= Joaquín Mendoza =

Spanish military officer

Joaquín Mendoza (Pamplona, Navarra, c. 1733–Gerona, 1809) was a Spanish field marshal and military governor of Gerona.

==Early career==

Mendoza studied at the Military Academy of Barcelona from 1752 to 1754 and was promoted to second lieutenant of the 1st Artillery Battalion in February 1756.

In 1764, he was appointed sergeant major of the Company of Cadets at the Royal College of Artillery at Segovia, where he was promoted successively until February 1774, when he was appointed lieutenant colonel of the 1st Artillery Battalion.

At the outbreak of the War of the Pyrenees he was sent to the Army of Rosellón, where he was promoted to colonel in October 1793 and colonel of Artillery the following year. As the commanding officer of Artillery at Sant Ferran Castle, he was taken prisoner when the fortress, against his judgement, capitulated on 29 November 1794.

He was interned in Francia, and on his return to Spain was court-martialled and absolved in 1799, as well as being promoted to brigadier.

During the War of the Oranges (1801), as the commander of the batteries that led to the capitulation of the fortress, Mendoza participated at the siege of Campo Maior.

Following the signing of the Treaty of Badajoz, which ceded Olivenza to Spain, in December 1801 Mendoza was appointed military governor of the fortress, post he held until the following July, when he was appointed military governor of Gerona.
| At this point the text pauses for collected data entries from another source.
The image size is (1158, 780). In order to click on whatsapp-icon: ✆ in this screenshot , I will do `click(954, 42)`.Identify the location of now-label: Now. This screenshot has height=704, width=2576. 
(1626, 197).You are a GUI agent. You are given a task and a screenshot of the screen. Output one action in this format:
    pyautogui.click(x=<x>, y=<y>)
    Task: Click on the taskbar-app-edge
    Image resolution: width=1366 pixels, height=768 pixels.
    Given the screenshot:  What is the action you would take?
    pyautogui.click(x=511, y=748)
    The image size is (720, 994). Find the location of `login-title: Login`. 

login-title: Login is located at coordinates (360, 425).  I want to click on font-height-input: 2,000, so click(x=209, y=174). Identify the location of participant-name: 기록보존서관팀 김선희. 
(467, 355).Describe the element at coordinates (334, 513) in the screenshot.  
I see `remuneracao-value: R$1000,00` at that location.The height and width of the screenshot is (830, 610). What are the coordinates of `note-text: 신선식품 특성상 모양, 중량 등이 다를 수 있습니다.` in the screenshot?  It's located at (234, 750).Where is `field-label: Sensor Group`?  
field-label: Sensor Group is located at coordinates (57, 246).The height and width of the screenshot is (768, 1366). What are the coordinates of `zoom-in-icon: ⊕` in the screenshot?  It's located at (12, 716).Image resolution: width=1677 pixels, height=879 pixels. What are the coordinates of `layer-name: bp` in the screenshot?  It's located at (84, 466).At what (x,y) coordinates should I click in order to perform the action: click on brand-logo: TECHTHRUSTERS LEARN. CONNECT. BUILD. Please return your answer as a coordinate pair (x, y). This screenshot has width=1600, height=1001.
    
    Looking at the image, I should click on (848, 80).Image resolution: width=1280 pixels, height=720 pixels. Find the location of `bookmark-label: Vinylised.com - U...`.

In 1802 he was promoted to field marshal.

==Peninsular War==

At the outbreak of the war, a popular uprising forced Mendoza to give up his post as military governor, and Julian Bolivar was appointed interim governor in June 1808.

When General Álvarez de Castro took command of the fortress, Mendoza offered his services in the defence of the fortified town. He was stationed at the Sarracines gatehouse where, on 24 August 1809, during the third siege, he was gravely wounded in the head, dying from his wound the following December.